Jurgen Klopp’s playing style is famous and revered in equal measure.
Not many coaches have a definitive style which others around the world look to directly imitate, such is it’s effectiveness.
But Klopp’s counter-press, the English for gegenpress, is known by all – although very few can counter it – as proven by Liverpool’s start to the Premier League campaign.
Klopp’s team look to win back the ball as a unit, closing off passing opportunities, restricting opposition time in possession – before quickly turning defence into attack – hopefully as high up the pitch as possible.
But like any tactical plan, sometimes it can go wrong – such is football and such is life.
“The longer we have the ball, the less can happen against you. Then you lose it and you need to get it back, I thought it’s a good idea to get it back immediately, because it makes life easier,” the boss told Goal.
“That is why we think counter-pressing is really important, but it doesn’t work all the time, so then you have to defend in a different way.
“That’s how football works – you close one hole, unfortunately you open another one.
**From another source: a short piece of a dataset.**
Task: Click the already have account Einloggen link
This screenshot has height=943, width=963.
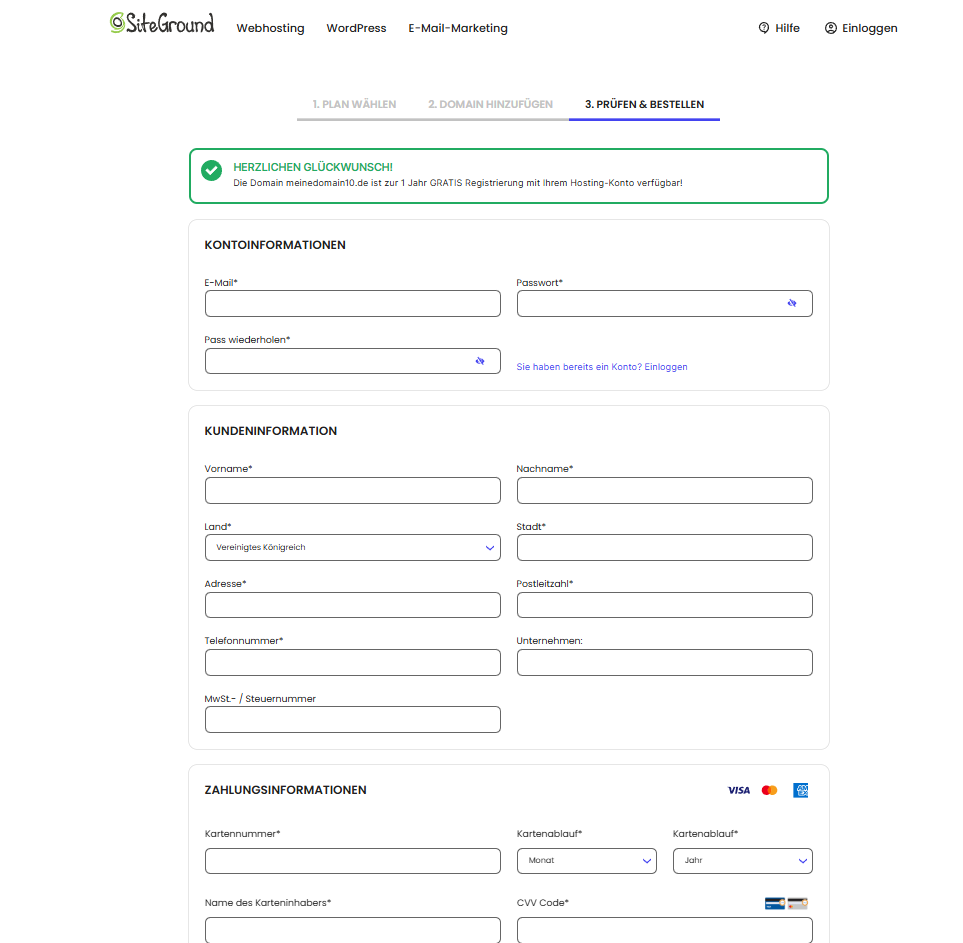Action: coord(601,367)
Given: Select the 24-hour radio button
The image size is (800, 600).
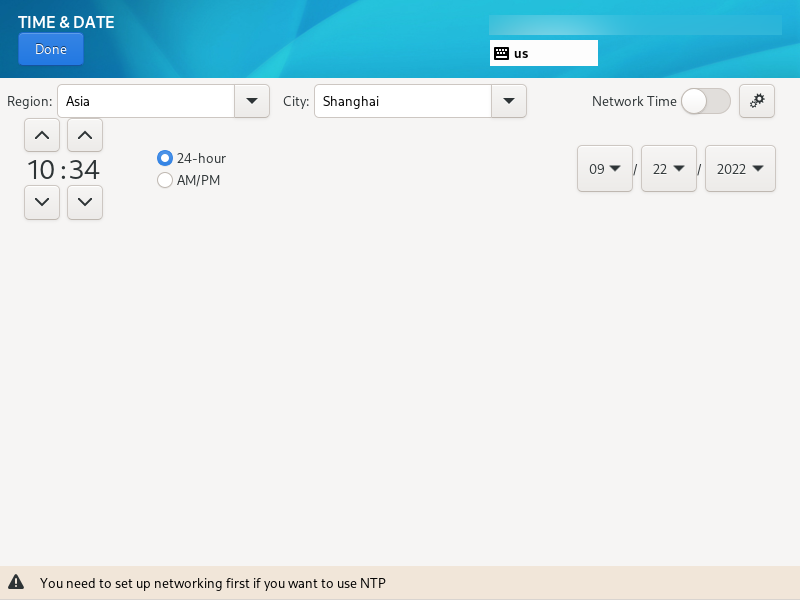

It never ends, it never ends!
“I was never part of the perfect game – I never saw it. It’s always about handling the problems the game gives you in specific moments, and to try and prepare for them.
“The problem is there are a lot of good teams out there, who want to win the games, to collect the points, to climb up the table and to fight for a specific position.
“That’s what we are working to do as well and along the way, you have so many different things to do, to play different teams with different types of plans.
“Nobody is born saying they’re a real competitor, you get it on the way as you grow up, and we want to be a real competitor together in the Liverpool shirt.”
In just one summer, it seems like Klopp has managed to forge a squad which perfectly understands his tactical demands. He has a ball-playing keeper in Loris Karius, a ball-playing centre-half in Joel Matip, unbelievable pace and counter-attacking ability in Sadio Mane – and coolness in possession and transition in Gini Wijnaldum.
Currently, we’re top of the table and will look to maintain that with a Saturday victory over Southampton, which is no mean feat. We’ll be without the excellent Adam Lallana, but hope to have enough without him to get through. Last term, Mane put us to the sword at St. Mary’s – but this time – he’s on our side!